> _Extracted text_:
»»

WHAT? You can break the rules?

But King told us to follow the rules. You do not use adverbs, period. And every time I read an adverb in one of his stories, I want to stand on the rooftops and scream “HYPOCRITE!” The man is incapable of abiding by his own rules. This short story alone has over 100 adverbs. (Yes, we counted.) Consider these doozies:

With the hiring freeze currently in effect in the city's schools…

or

…but it would be a very small contract, likely a good deal less than you currently make as a teacher…

Would anyone argue that “currently” is essential in either sentence?

…the stroke had left him partially paralyzed on the right side…

Wouldn’t a hater of adverbs change that to “semi-paralyzed?”

She was also a masseuse and occasionally

Wouldn’t a hater of adverbs change that to “on occasion?”

…although Chad had had a relatively good few months teaching...

Couldn’t that sentence be rewritten to describe exactly how those months were good without having to resort to “relatively?”

It was the first time she had really thought of him in connection with money.

“Really?” Isn’t that the mother of all bad adverbs?

Deliberately planned and executed.

Aren’t most plans “deliberate?”

…she wrote simply: Savings.

Can’t we see for ourselves that what she wrote was simple?

And so on. Here’s the deal about adverbs. No one will complain about your adverb so long as it’s a good adverb. There is nothing wrong with an adverb so long as you’re not being redundant, like glitters brightly. Why say ran speedily when you can just say raced? Most people think of adverbs in terms of a word that reinforces the adjective: extremely gorgeous, really sensual, etc. Shoot me now, right?

But a good adverb can inject an air of freshness to those stale words: bitingly gorgeous, witheringly sensual.

In fact, I prefer adverbs that are almost contradictory to the words they’re supporting: delightfully hypocritical, engagingly demented, sporadically authoritative, and charmingly brutish.


Not long ago, I read a fabulous book,
Spunk & Bite by Arthur Plotnik, a spirited argument against Strunk & White’s principles. He writes:

Arts reviewers (and blurbists) everywhere seem enamored of [adverbs], and little wonder; it offers an alternative to shopworn critical adjectives like brilliant, gripping, or plodding. It can also tweak such adjectives toward fresh meanings, as in yawningly brilliant.

These examples feature what grammarians call “adverbs of manner.” They reveal the way in which a thing or quality is distinguished. According to yet another New York Times critic, Allesandra Stanley, a new television show was “deliciously horrifying,” distinguishing it from other modes of horrifyingness. Writers also toy with so-called adverbs of degree, which answer the question “how much”? Performances are routinely described as “hugely boring” or “minutely entertaining.”

««

> _Required work_:
#1 Could you retype the passage on adverbs between "But King told" and "in either sentence?", inclusive?
#2 In the passage on adverbs, which book is described as a spirited argument against Strunk & White's principles?

> _Material_:
»»

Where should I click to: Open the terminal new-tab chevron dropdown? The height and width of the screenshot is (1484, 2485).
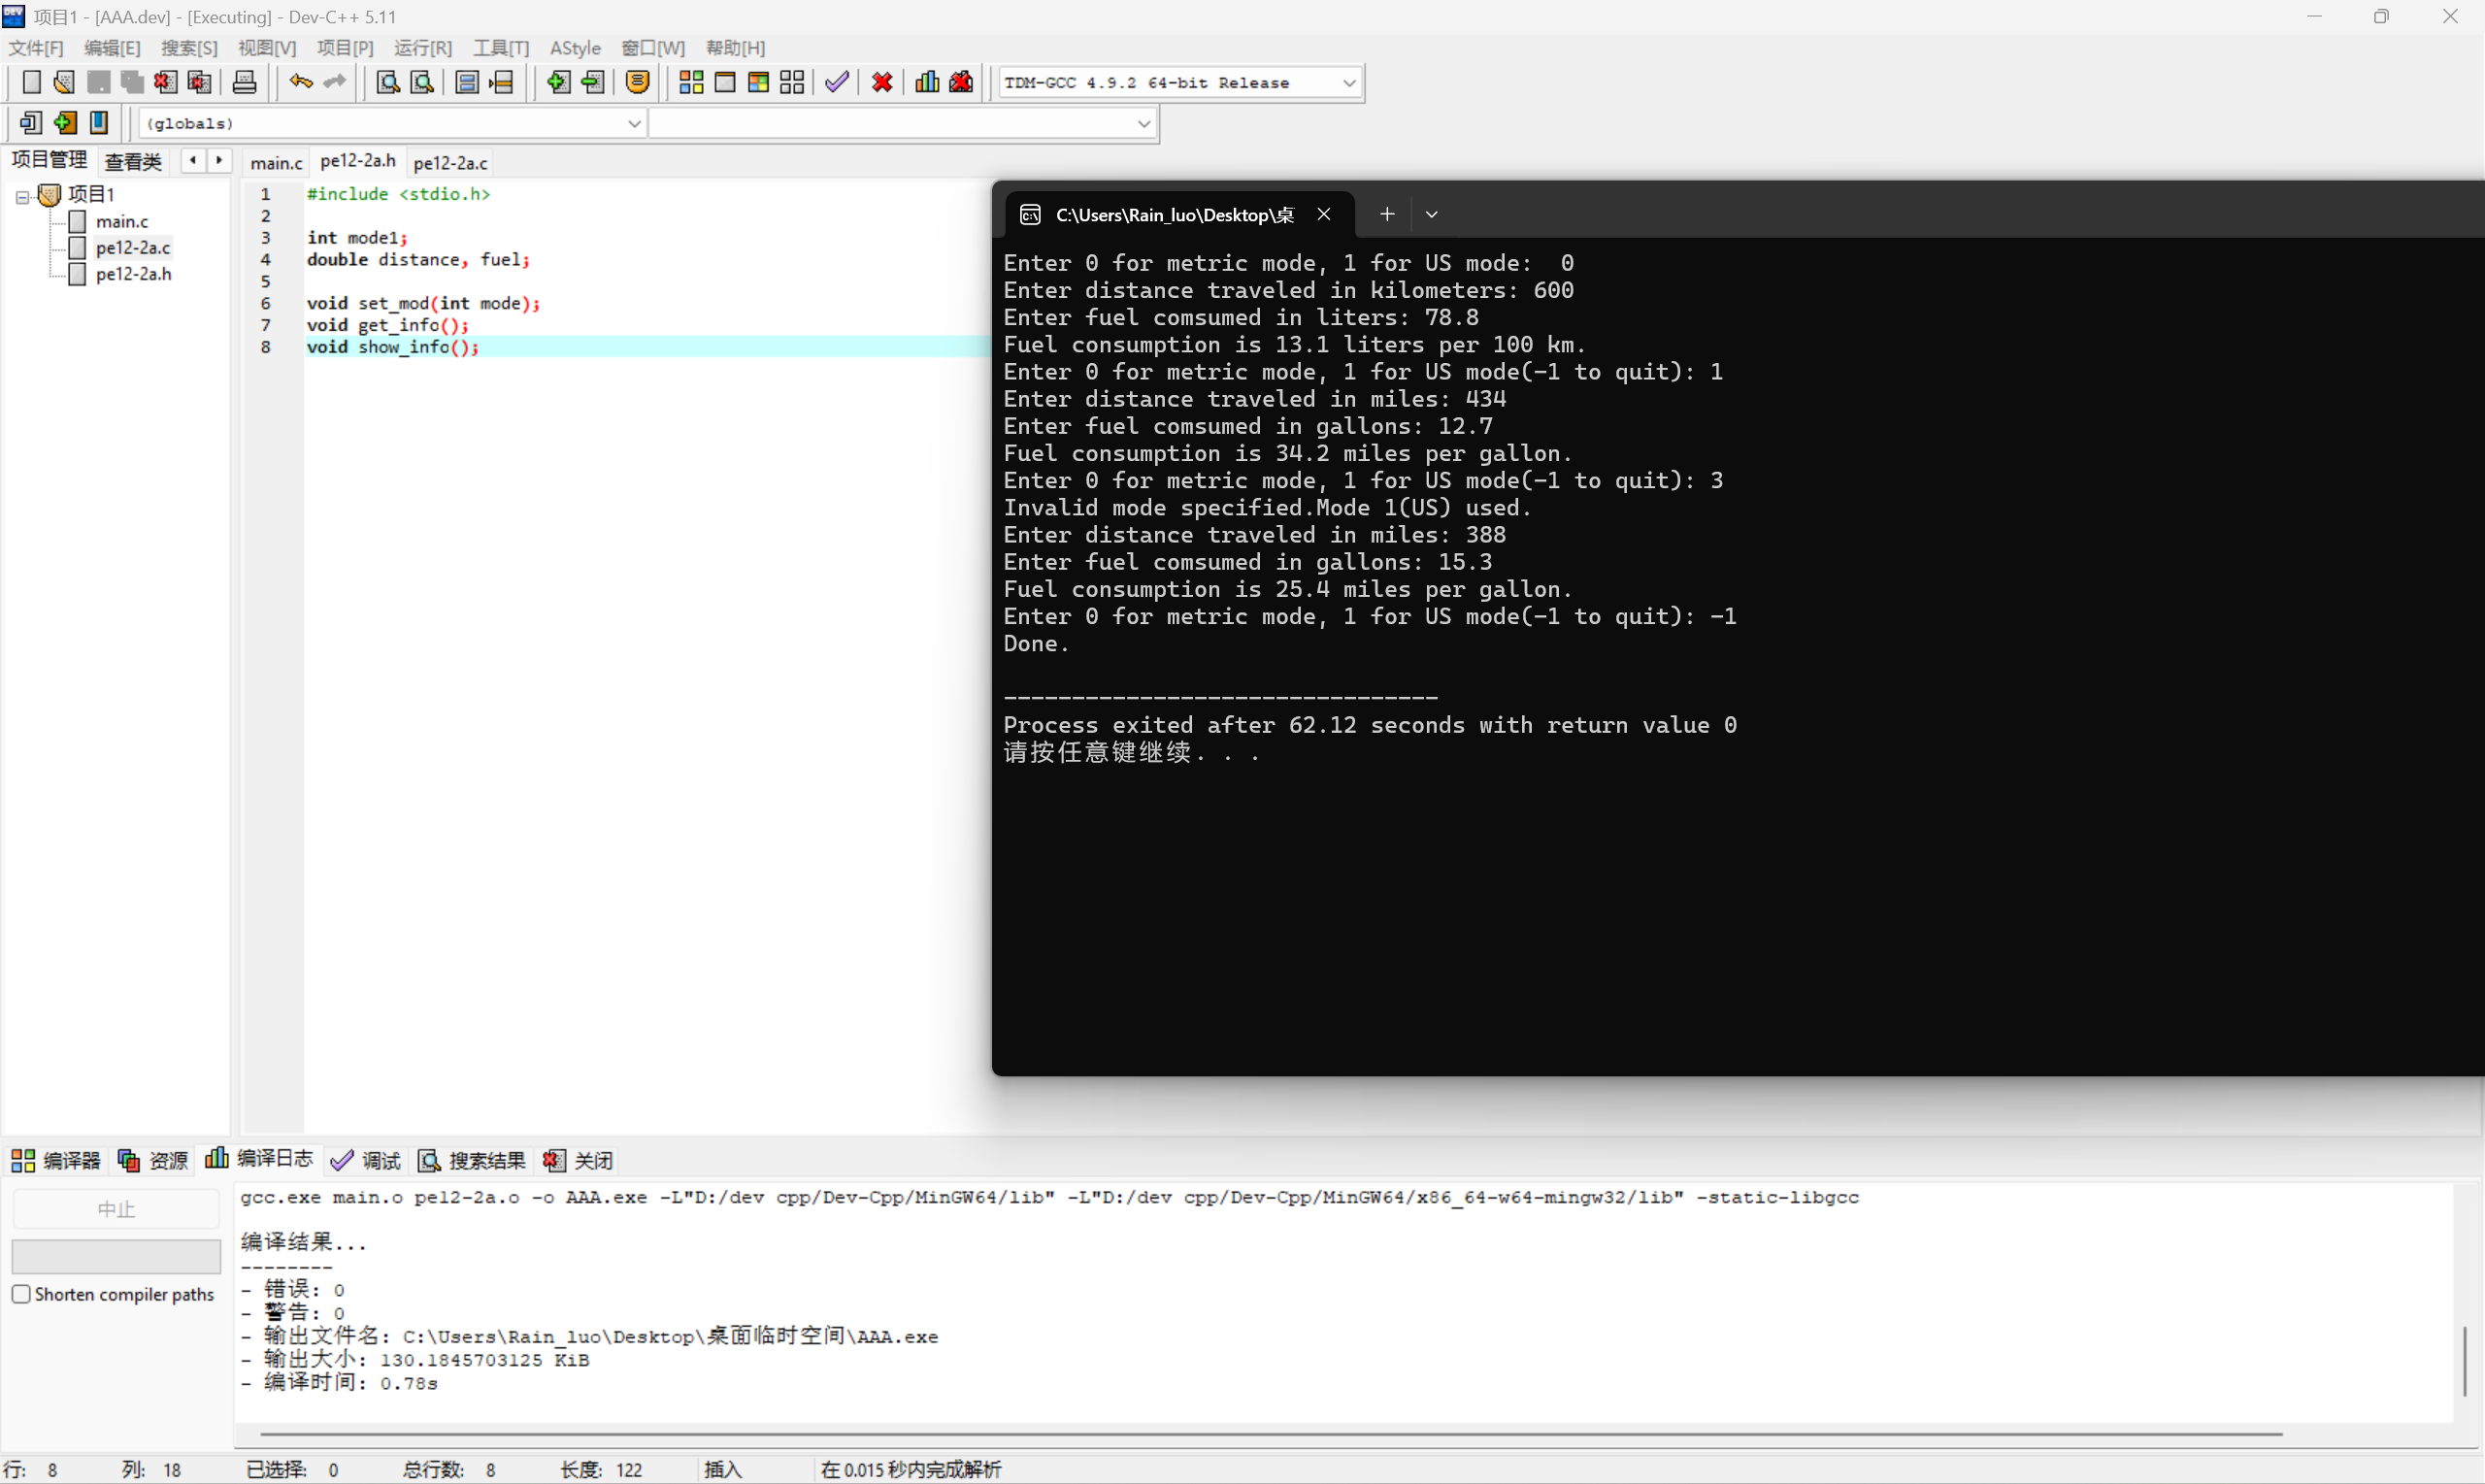[1431, 214]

««

> _Solved tasks_:
#1
But King told us to follow the rules. You do not use adverbs, period. And every time I read an adverb in one of his stories, I want to stand on the rooftops and scream “HYPOCRITE!” The man is incapable of abiding by his own rules. This short story alone has over 100 adverbs. (Yes, we counted.) Consider these doozies:

With the hiring freeze currently in effect in the city's schools…

or

…but it would be a very small contract, likely a good deal less than you currently make as a teacher…

Would anyone argue that “currently” is essential in either sentence?

#2 Spunk & Bite by Arthur Plotnik.